Muchos años después, cuando Annie decidió que era hora de poner remedio a su insomnio (impulso que sentía cada cuatro o cinco años y que sólo conducía a grandes desembolsos de dinero para oírse decir cosas que ya sabía), fue a ver a una hipnoterapeuta. La mujer utilizaba una técnica «orientada a los hechos», lo cual significaba, aparentemente, que sus clientes debían tratar de sugerir incidencias que pudieran marcar el inicio del conflicto en que estuviesen metidos, fuera cual fuese. Entonces ella ponía al cliente rápidamente en trance, lo hacía volver y solucionaba el problem.
Tras la primera sesión de cien dólares la pobre mujer empezaba a poner en tela de juicio que Annie lograra recordar un solo incidente adecuado, de modo que Annie se devanó los sesos durante una semana tratando de encontrar alguno. Lo había hablado con Robert, y fue éste quien dio con ello: el día en que Annie despertó a sus diez años para enterarse de que su padre había muerto.

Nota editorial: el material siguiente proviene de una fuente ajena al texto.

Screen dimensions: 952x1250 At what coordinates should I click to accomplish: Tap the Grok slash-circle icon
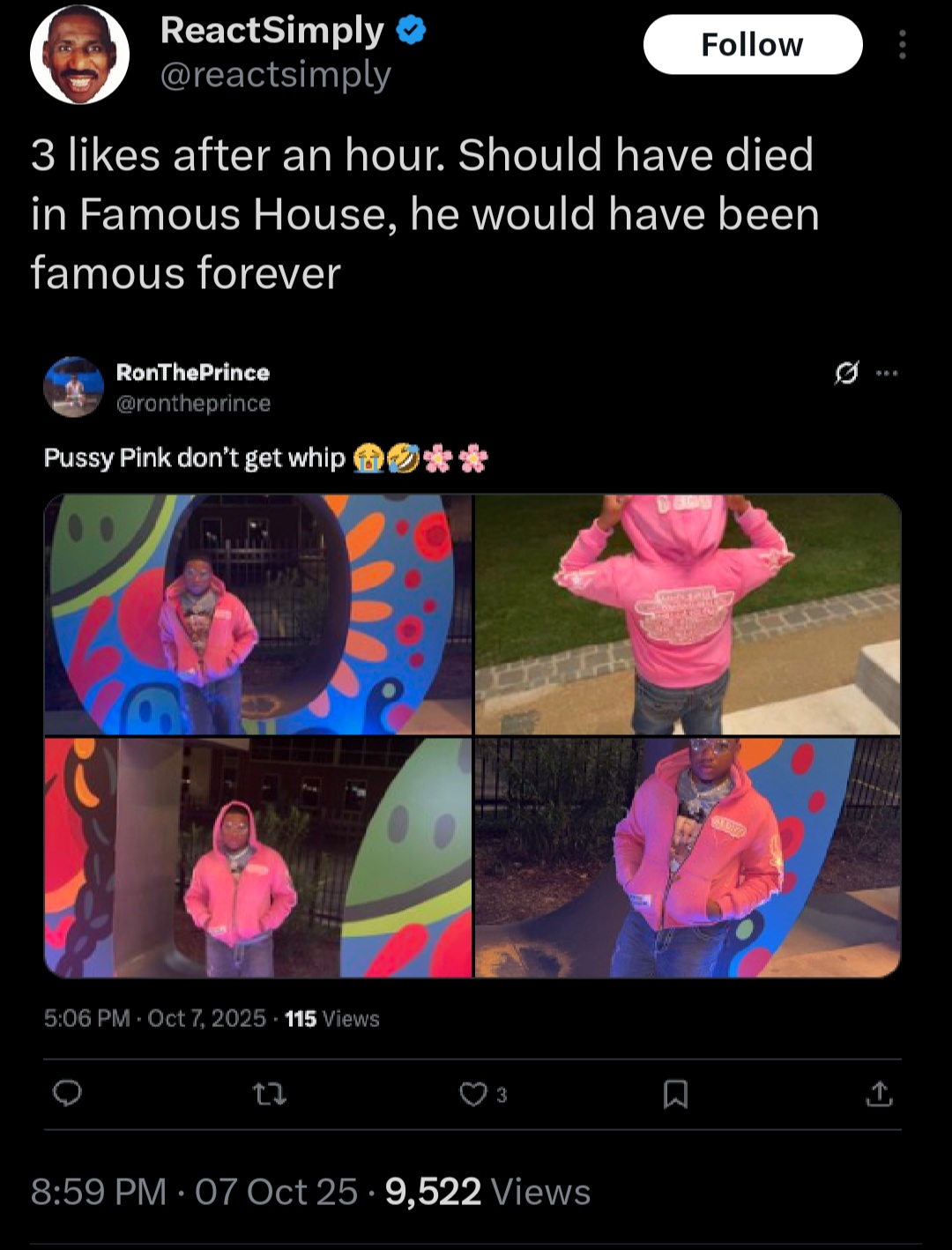click(x=845, y=374)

La hipnoterapeuta casi se cayó de la silla de pura excitación, Annie se mostró, asimismo, extremadamente complacida, como aquellas chicas del colegio a las que siempre había odiado que se sentaban en la primera fila y levantaban la mano. «No te duermas porque alguien a quien amas podría morir.» La cosa no pasaba de eso. El que en los veinte años siguientes Annie hubiera dormido todas las noches como un tronco no pareció preocupar a la mujer.